Philippians 3:7-12 (NRSV)
For to me, living is Christ and dying is gain. If I am to live in the flesh, that means fruitful labor for me; and I do not know which I prefer. I am hard pressed between the two: my desire is to depart and be with Christ, for that is far better;
Philippians 1:21-23 (NRSV)
Message: When resentment becomes the primary emotion that we are feeling toward God and others, we are in trouble. So, if you are complaining realize that the Lord may respond by giving you some rest on the bench or may give you sympathetic people to comfort you, but may also give you a kick in the pants so you might gain a new understanding of why resentment is the wrong approach. Thankfully we have Holy Week to help sooth our sin sick souls with the experience of what it means to have a higher emotional and spiritual IQ. This week we are on a learning experience of our emotions, with individual Bible stories, one after the other, that address our emotional flaws. And yes all these flaws need to die so we might be resurrected in the Spirit of God. Division, denial, lust, anger, greedy, pride…the list goes on and on of those things that rob us of life. And it is all spilled out in a cathartic experience on the Cross as Jesus dies between two bandits. Today is Good Friday. And so we look at a passage where Jeremiah got tired of being rejected and the example of Jesus who pushed through the experience realizing that there was something beyond the lies of the little deaths we experience. Paul sums it up nicely.

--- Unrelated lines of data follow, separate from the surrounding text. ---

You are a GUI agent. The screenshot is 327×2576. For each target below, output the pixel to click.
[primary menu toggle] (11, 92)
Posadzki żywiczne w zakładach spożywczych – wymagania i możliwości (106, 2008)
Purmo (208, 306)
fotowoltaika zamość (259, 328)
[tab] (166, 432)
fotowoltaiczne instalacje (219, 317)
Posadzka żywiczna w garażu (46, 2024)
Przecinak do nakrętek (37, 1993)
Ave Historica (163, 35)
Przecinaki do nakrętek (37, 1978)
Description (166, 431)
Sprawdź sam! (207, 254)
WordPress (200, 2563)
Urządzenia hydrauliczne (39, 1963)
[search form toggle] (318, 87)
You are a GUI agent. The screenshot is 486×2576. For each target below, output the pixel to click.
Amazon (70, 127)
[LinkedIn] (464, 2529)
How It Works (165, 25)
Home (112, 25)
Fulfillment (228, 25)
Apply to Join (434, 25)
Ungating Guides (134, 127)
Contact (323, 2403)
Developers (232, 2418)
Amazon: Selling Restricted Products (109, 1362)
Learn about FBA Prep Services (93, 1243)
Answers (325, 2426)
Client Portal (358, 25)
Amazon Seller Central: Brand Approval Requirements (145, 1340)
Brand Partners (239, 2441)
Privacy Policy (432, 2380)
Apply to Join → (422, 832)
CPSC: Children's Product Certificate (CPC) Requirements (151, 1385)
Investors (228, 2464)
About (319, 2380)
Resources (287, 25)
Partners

Dying with Christ is indeed gain.
Pray Christ complete the work begun in us. Pray we realize that the Christian journey is not necessarily going to be victory after victory, joy after joy. Pray we realize that the challenges and difficulties that we struggle with can be used by God for a purpose if we persevere. Pray on this Good Friday that we give up our resentments and continue serving. Pray Christ remember us when he comes into His Kingdom. Pray we realize we have an assignment as John at the Cross to serve. Pray we learn to sing a new song.